Women with suspected coronary-artery disease who suffered from depression amassed up to 53 percent higher costs in cardiovascular health care in the five years after they were enrolled in an observational study and were assessed for "depressive" symptoms, says an article in the Journal of the American College of Cardiology.
The article outlines some of the latest findings from the Women's Ischemia Syndrome Evaluation (WISE), an ongoing, multicenter study funded by the National Institutes of Health. Dr. C. Noel Bairey Merz, who led the study, chairs the WISE initiative and is a nationally recognized expert in women's heart disease.
Bairey Merz is director of the Women's Heart Center at the Cedars-Sinai Heart Institute, in Los Angeles, where she also directs the Preventive and Rehabilitative Cardiac Center at the Cedars-Sinai Heart Institute. A professor of medicine at Cedars-Sinai Medical Center, she holds the Women's Guild Endowed Chair in Women's Health.

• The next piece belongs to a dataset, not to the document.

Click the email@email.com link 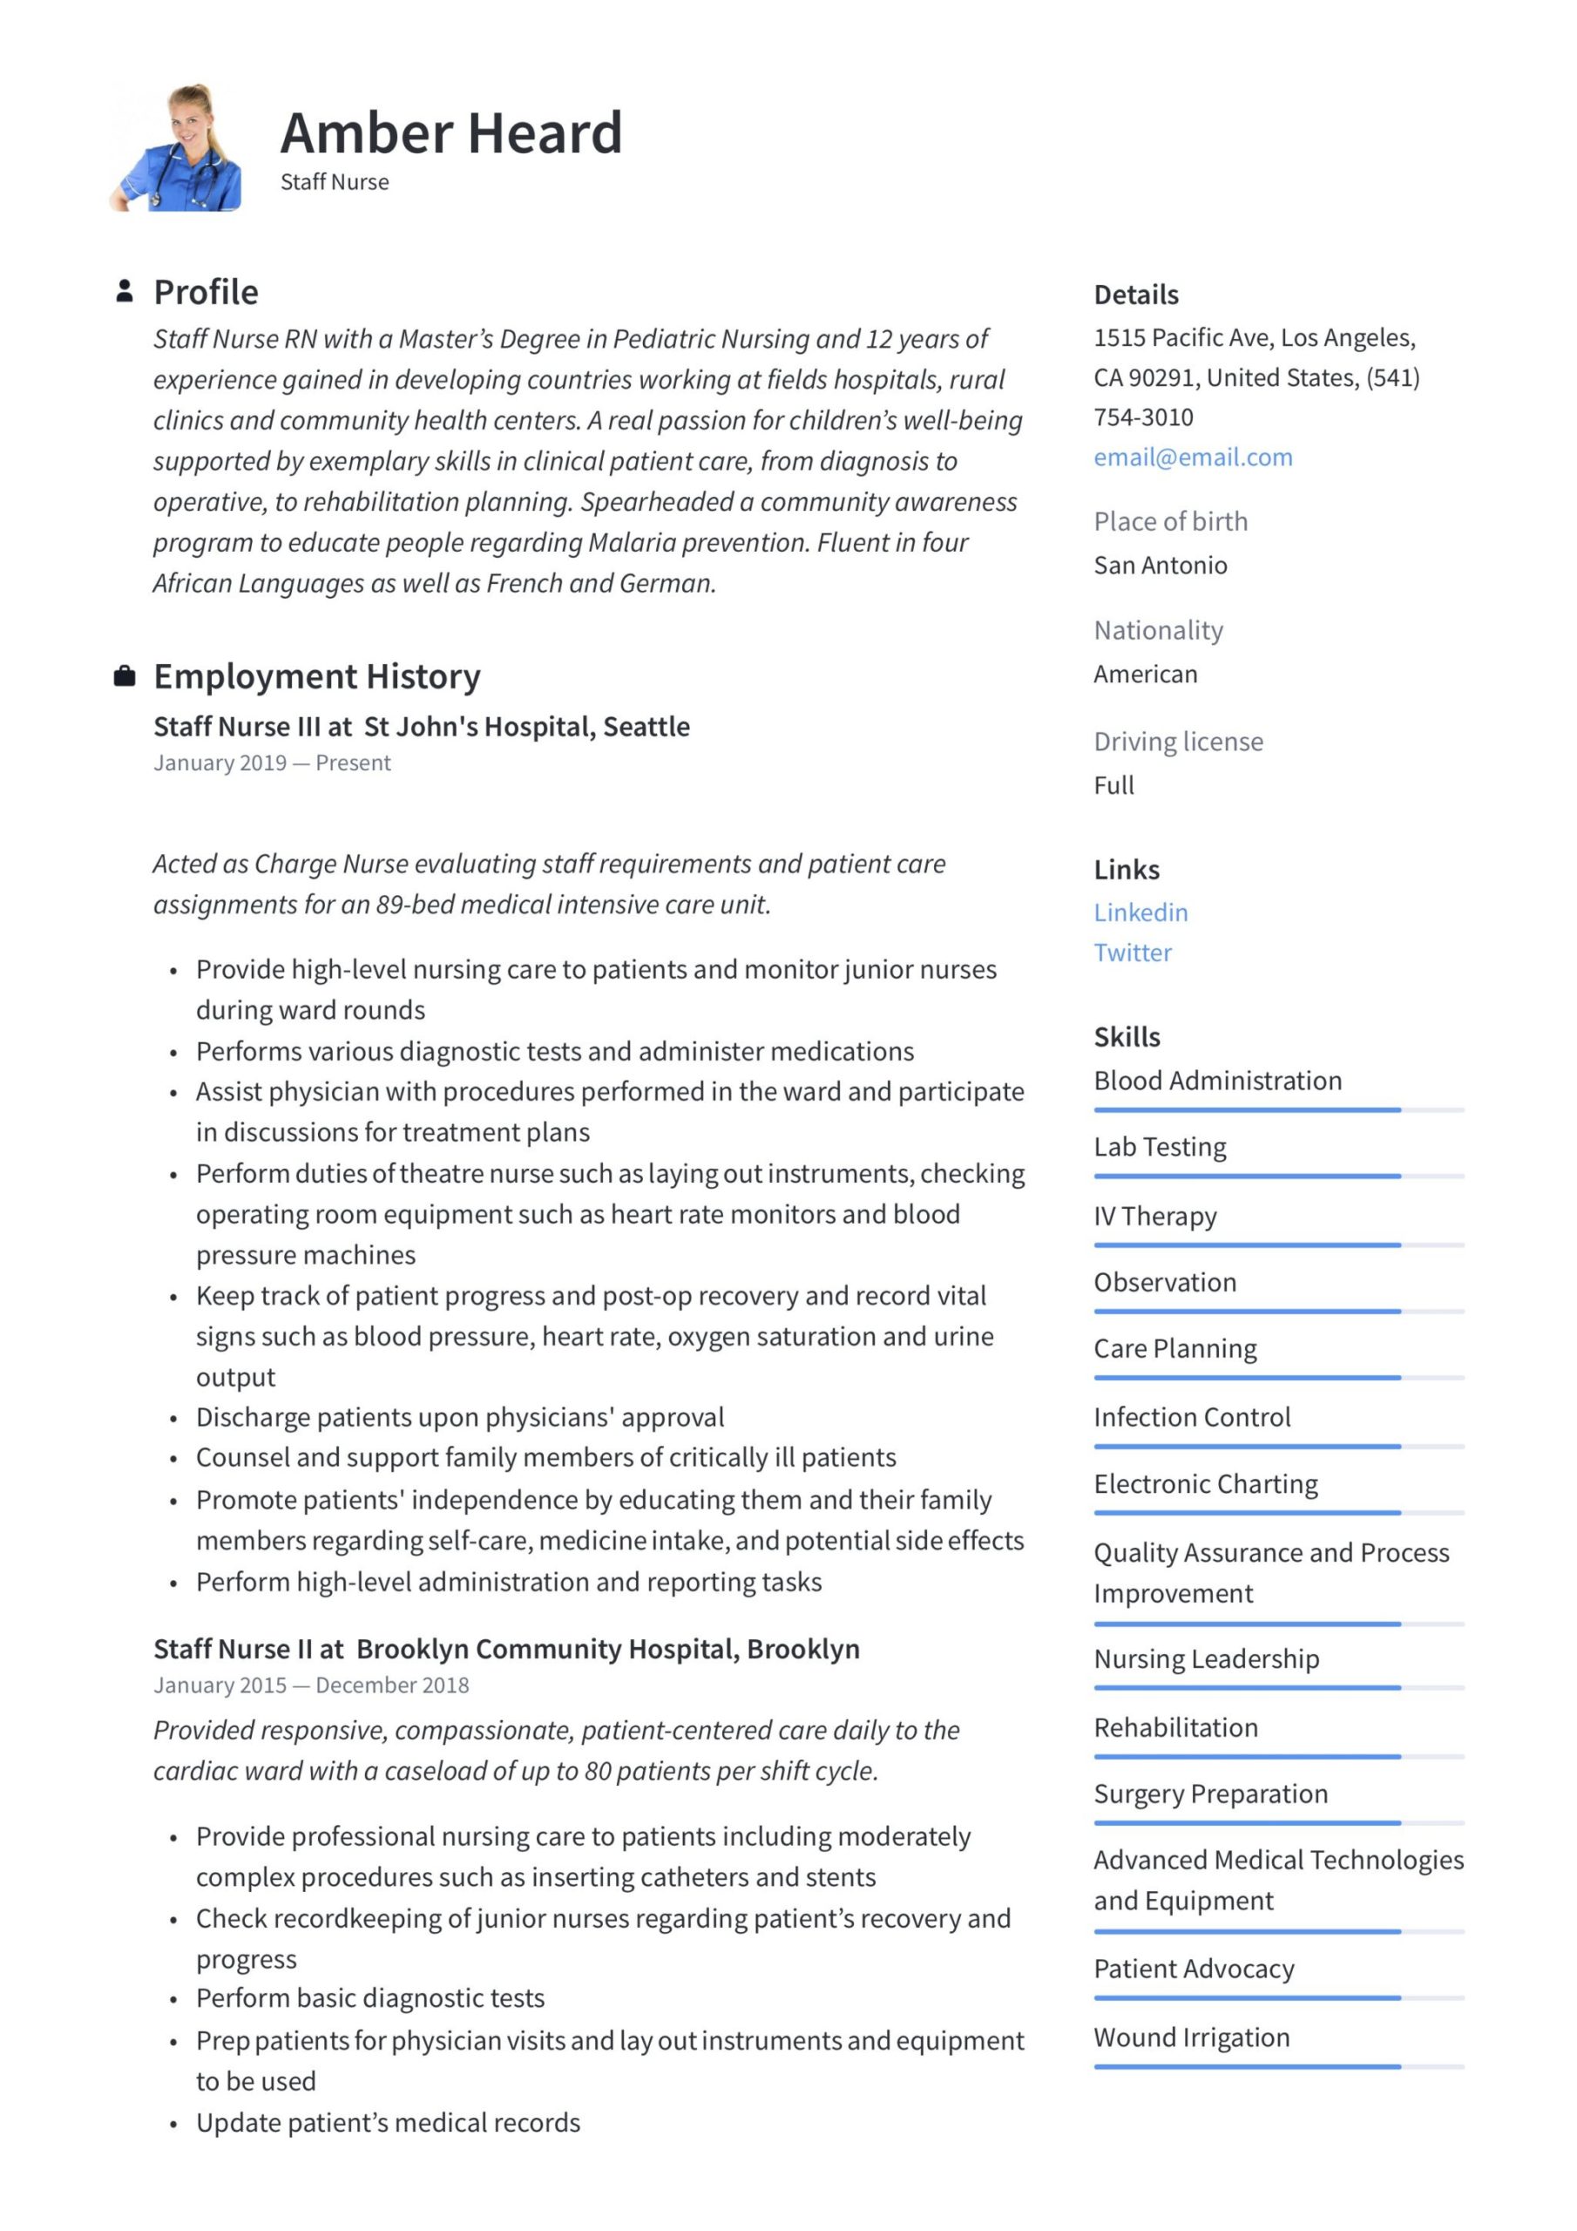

Previous studies have shown that patients suffering from both certain medical conditions and depression have greater health expenses than those who don't suffer from depression. Because women are diagnosed with depression at twice the rate of men, the study of costs related to depression and women's health issues is particularly important.
This latest study, conducted among nearly 900 women undergoing evaluations for possible coronary-artery disease, used three different approaches to measure depressionhistory of treatment for depression, use of antidepressant medications, and a standard, widely accepted questionnaire. Seventeen percent to 45 percent of the women in the study met depression criteria.
Depression was associated with 15 percent to 53 percent increases in cardiovascular costs over five years. Translated into dollar figures, annual cardiovascular costs were $1,550 to $3,300 higher for depressed women than for those who were not depressed, depending on the depression criteria used.
Several factors appear to be responsible for the increased costs, but one clear association is that the depressed women experienced more cardiovascular disease events. Interestingly, relationships between depression and costs were particularly strong among women who didn't have evidence of significant coronary-artery disease (CAD), suggesting that depression may play a larger cost role in women who do not have traditional markers of heart disease.
The findings suggest depression is an important factor in understanding overall and cardiovascular-related costs in women who have symptoms of heart disease, Bairey Merz says. Although it's not known whether treatment for depression can lower costs in cardiac populations, the results support future research in this area, she says.
The study was funded by the National Heart, Lung, and Blood Institute of the National Institutes of Health, The Women's Guild of Cedars-Sinai Medical Center, the Edythe Broad Endowment for Women's Heart Research, and other organizations.